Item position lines
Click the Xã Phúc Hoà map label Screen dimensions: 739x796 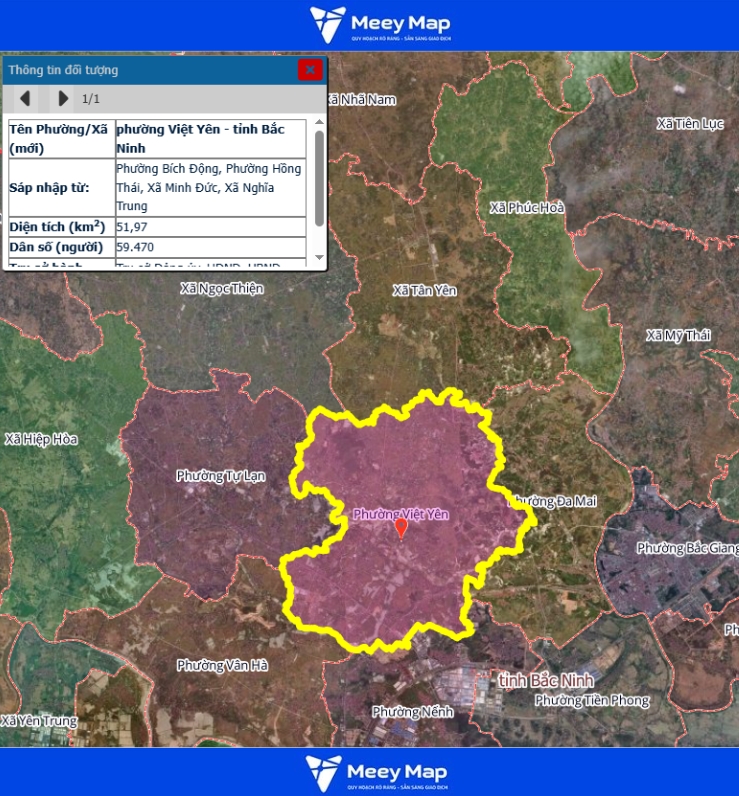point(527,208)
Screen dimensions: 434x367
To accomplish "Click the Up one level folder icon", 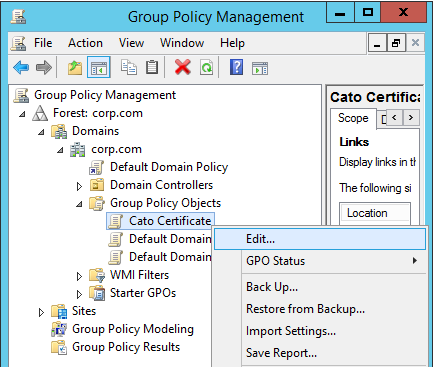I will [x=75, y=68].
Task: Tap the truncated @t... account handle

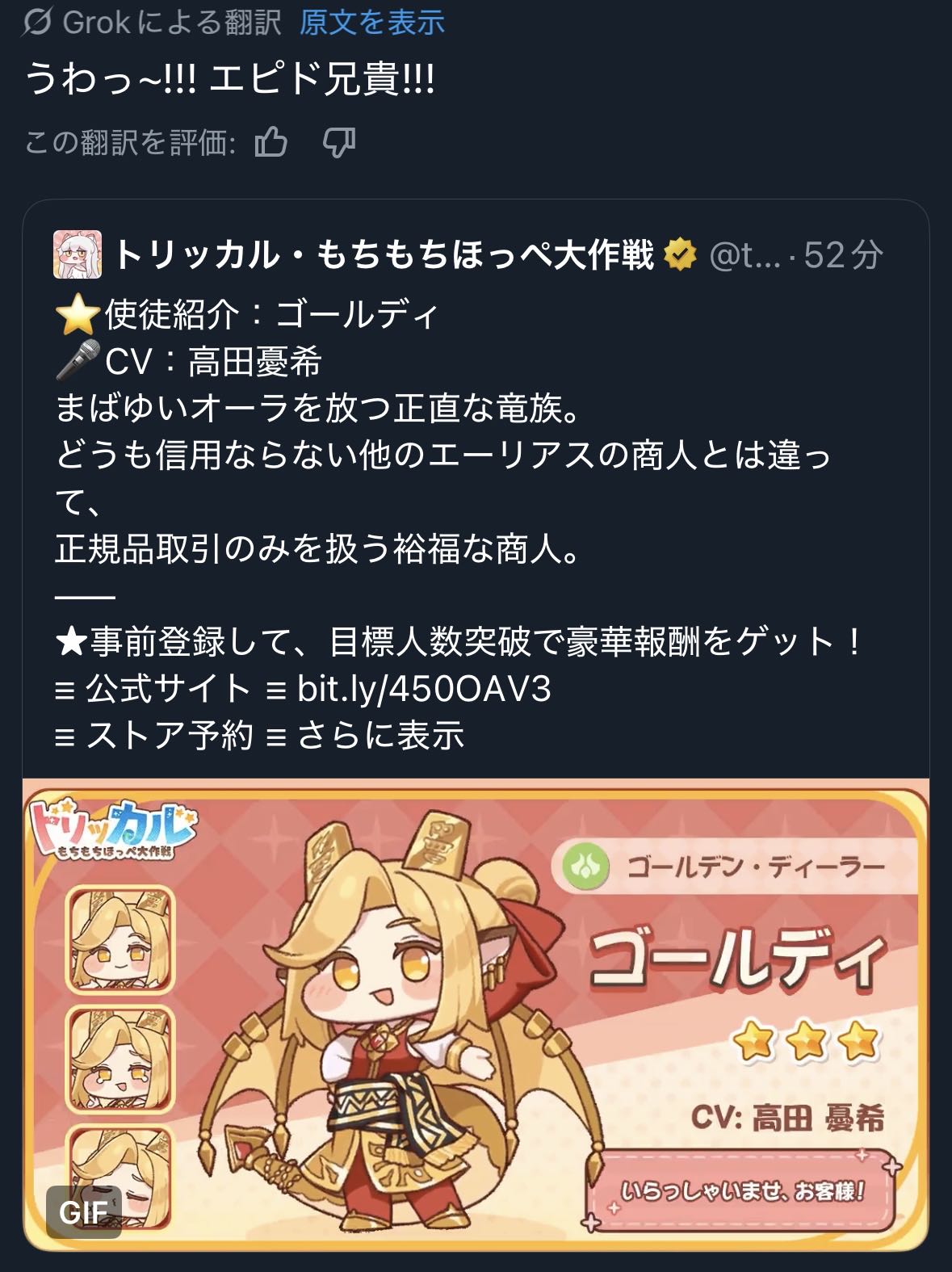Action: coord(744,256)
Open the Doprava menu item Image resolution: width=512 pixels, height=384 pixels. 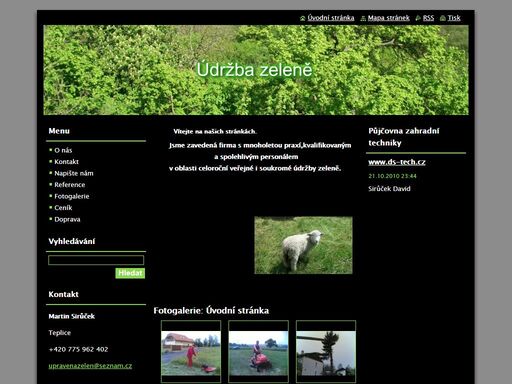point(67,219)
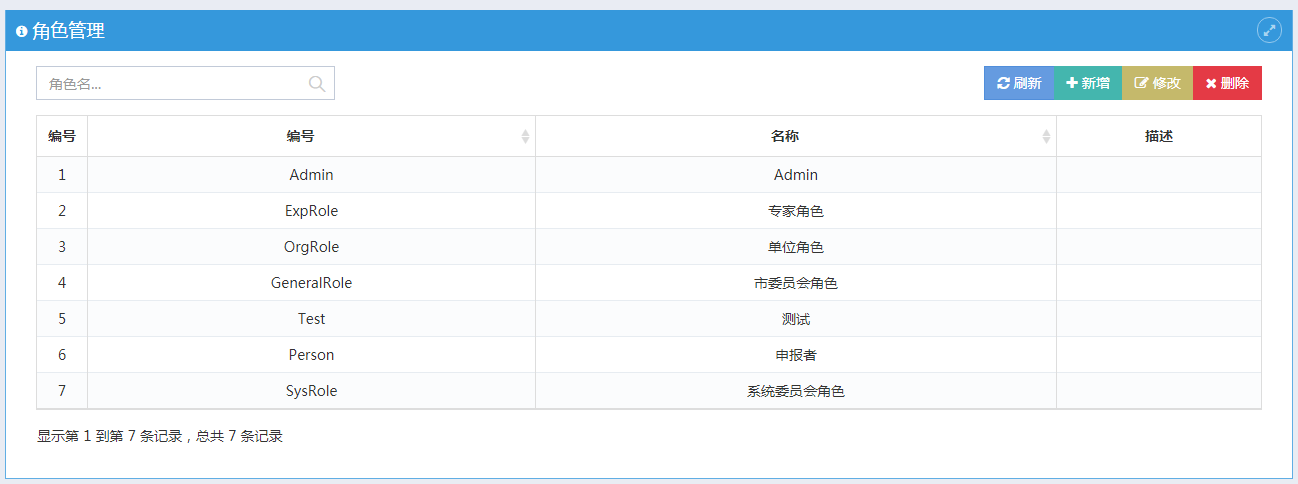Click the search magnifier icon

coord(317,84)
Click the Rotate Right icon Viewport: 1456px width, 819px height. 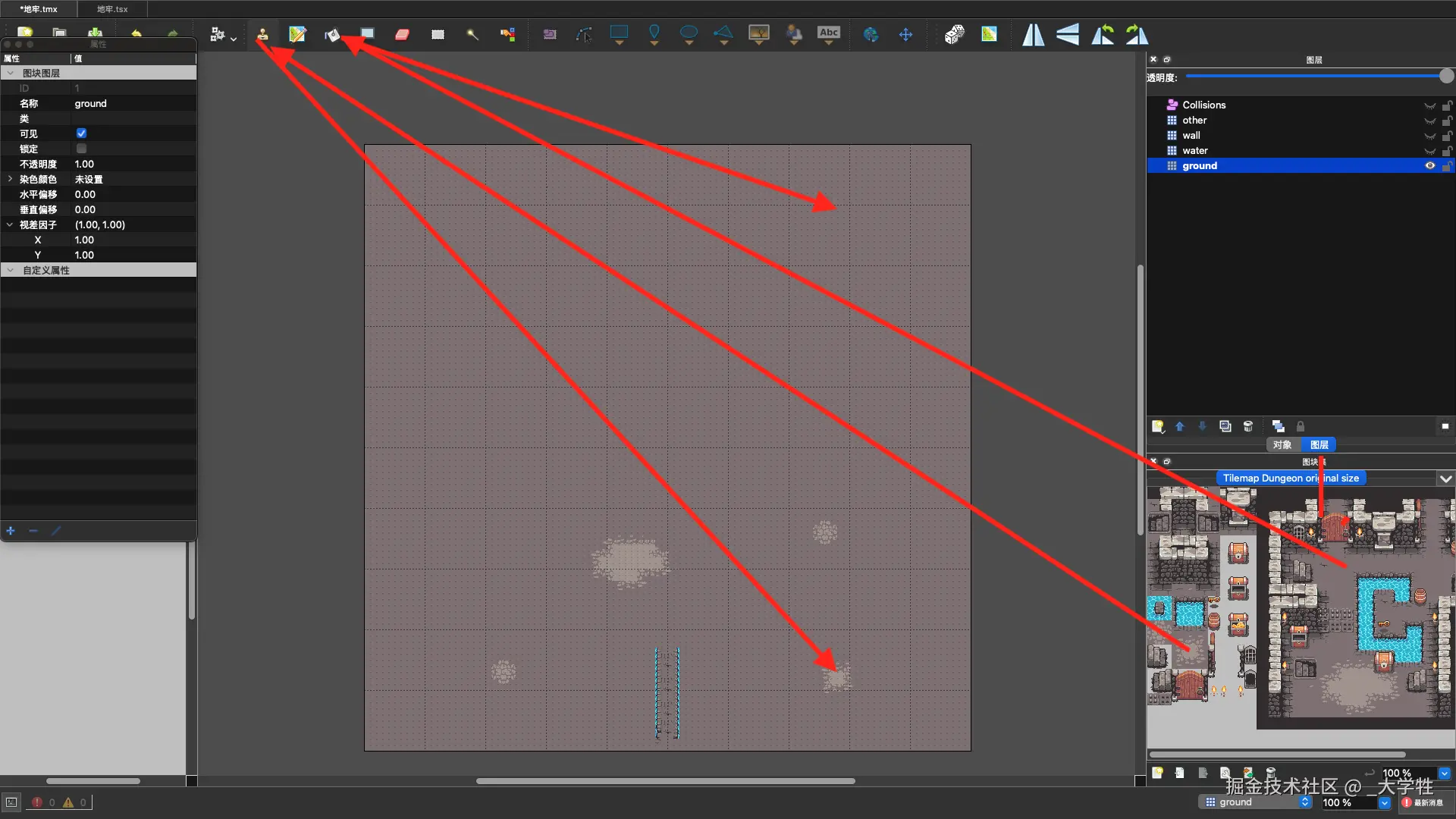pyautogui.click(x=1137, y=35)
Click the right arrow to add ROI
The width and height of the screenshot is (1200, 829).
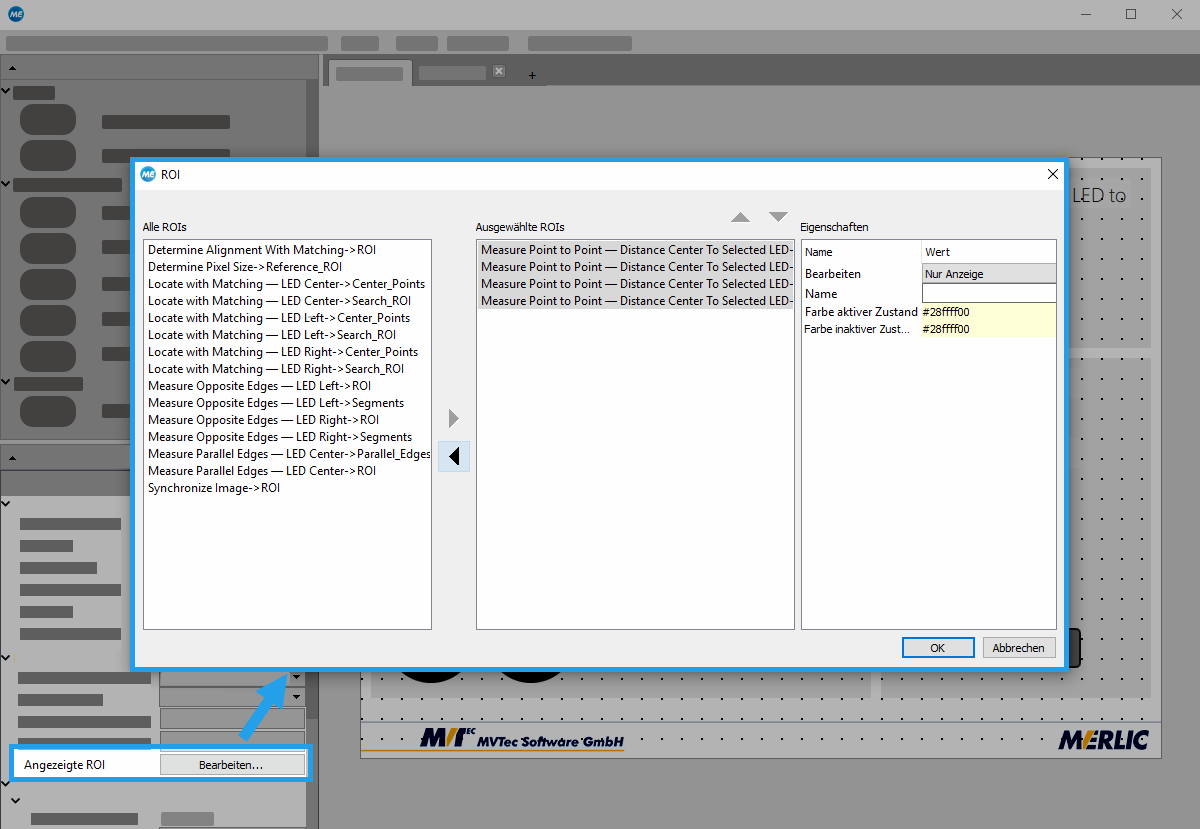pyautogui.click(x=454, y=418)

Task details:
Convert the lines from the one containing "Click the right arrow to add ROI" through the last of the lines into a JSON list of strings, with one string per line and blank lines omitted. Omit the pictures.

Task solution:
[
  "Click the right arrow to add ROI",
  "The width and height of the screenshot is (1200, 829).",
  "pyautogui.click(x=454, y=418)"
]